**ASSIGNED TASK**
Make an exact copy of the listing underneath, skipping each picture.

**DATA TO EXAMINE**

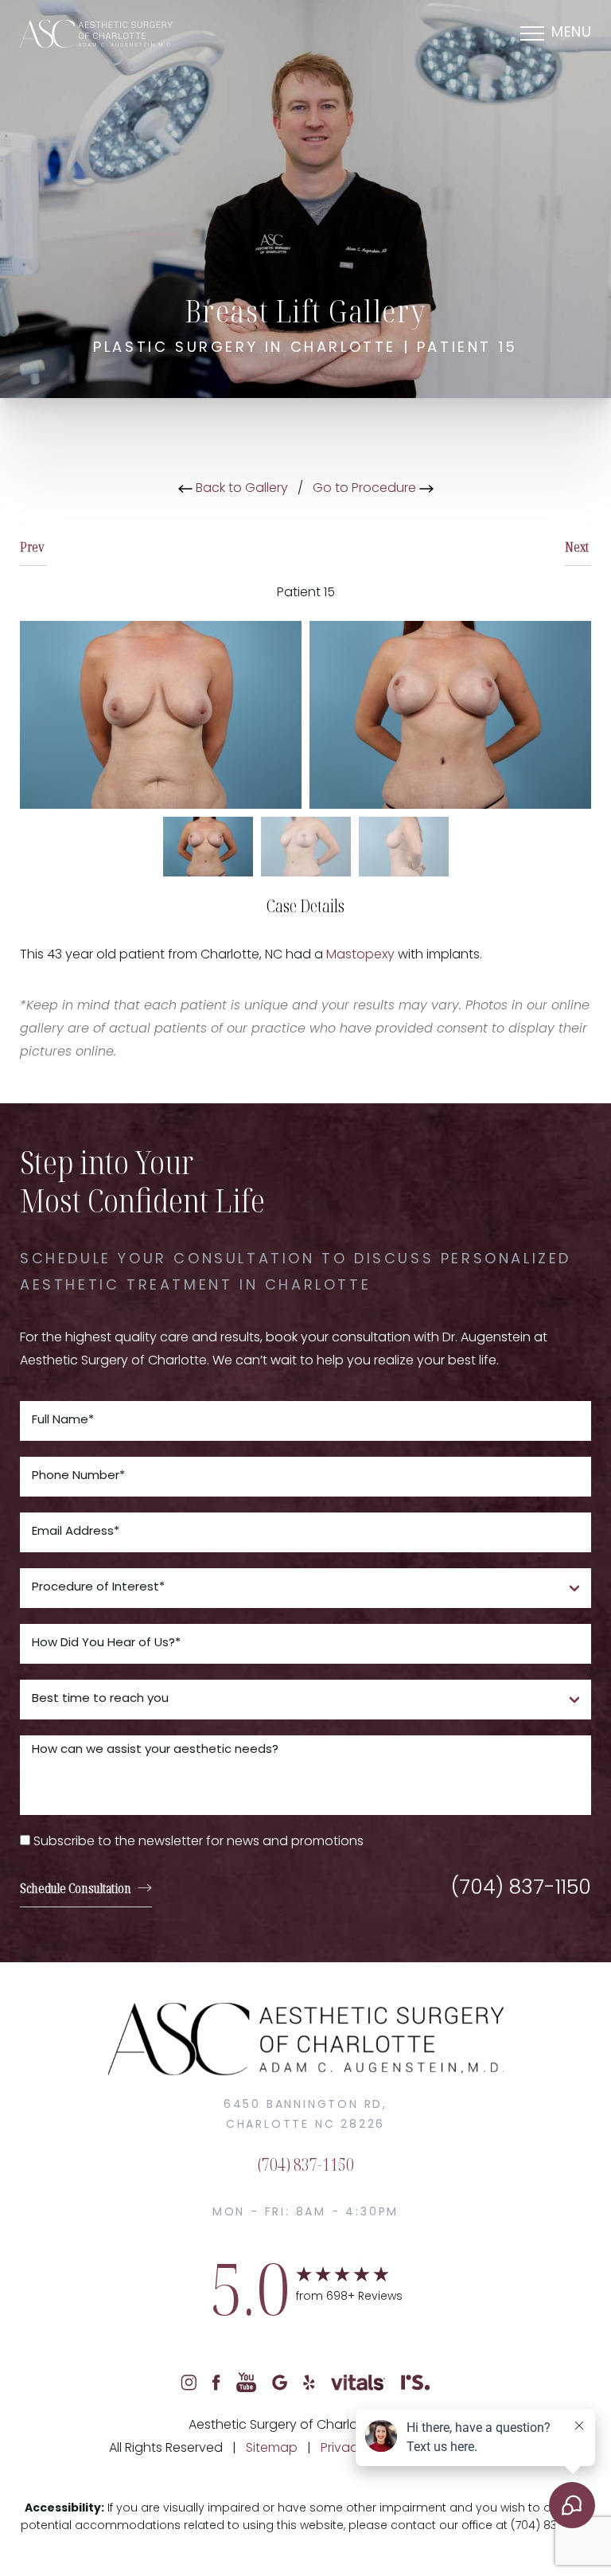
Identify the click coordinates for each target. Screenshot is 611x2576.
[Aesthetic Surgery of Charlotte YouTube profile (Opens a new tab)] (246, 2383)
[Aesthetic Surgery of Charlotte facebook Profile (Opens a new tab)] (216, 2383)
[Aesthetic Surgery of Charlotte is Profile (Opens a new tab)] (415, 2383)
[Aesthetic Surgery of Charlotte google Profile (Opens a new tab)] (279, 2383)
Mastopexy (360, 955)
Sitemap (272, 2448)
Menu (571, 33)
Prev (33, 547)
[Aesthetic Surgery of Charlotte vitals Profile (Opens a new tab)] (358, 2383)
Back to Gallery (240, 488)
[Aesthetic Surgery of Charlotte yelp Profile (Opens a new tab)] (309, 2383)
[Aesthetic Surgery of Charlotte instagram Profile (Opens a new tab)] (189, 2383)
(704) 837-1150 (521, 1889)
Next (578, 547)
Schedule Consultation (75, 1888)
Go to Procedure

**ANSWER BOX**
Identify the click coordinates for each target. Screenshot is 611x2576.
[Aesthetic Surgery of Charlotte YouTube profile (Opens a new tab)] (246, 2383)
[Aesthetic Surgery of Charlotte facebook Profile (Opens a new tab)] (216, 2383)
[Aesthetic Surgery of Charlotte is Profile (Opens a new tab)] (415, 2383)
[Aesthetic Surgery of Charlotte google Profile (Opens a new tab)] (279, 2383)
Mastopexy (360, 955)
Sitemap (272, 2448)
Menu (571, 33)
Prev (33, 547)
[Aesthetic Surgery of Charlotte vitals Profile (Opens a new tab)] (358, 2383)
Back to Gallery (240, 488)
[Aesthetic Surgery of Charlotte yelp Profile (Opens a new tab)] (309, 2383)
[Aesthetic Surgery of Charlotte instagram Profile (Opens a new tab)] (189, 2383)
(704) 837-1150 (521, 1889)
Next (578, 547)
Schedule Consultation (75, 1888)
Go to Procedure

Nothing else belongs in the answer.